Write out the material below exactly, with no line missing.

#### DATA TO USE:
↓↓↓
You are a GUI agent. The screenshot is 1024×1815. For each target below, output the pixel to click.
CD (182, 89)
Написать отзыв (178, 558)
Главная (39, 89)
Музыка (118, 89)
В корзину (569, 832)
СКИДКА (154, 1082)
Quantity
↑↑↑
#### WRITTEN RESPONSE:
You are a GUI agent. The screenshot is 1024×1815. For each target below, output the pixel to click.
CD (182, 89)
Написать отзыв (178, 558)
Главная (39, 89)
Музыка (118, 89)
В корзину (569, 832)
СКИДКА (154, 1082)
Quantity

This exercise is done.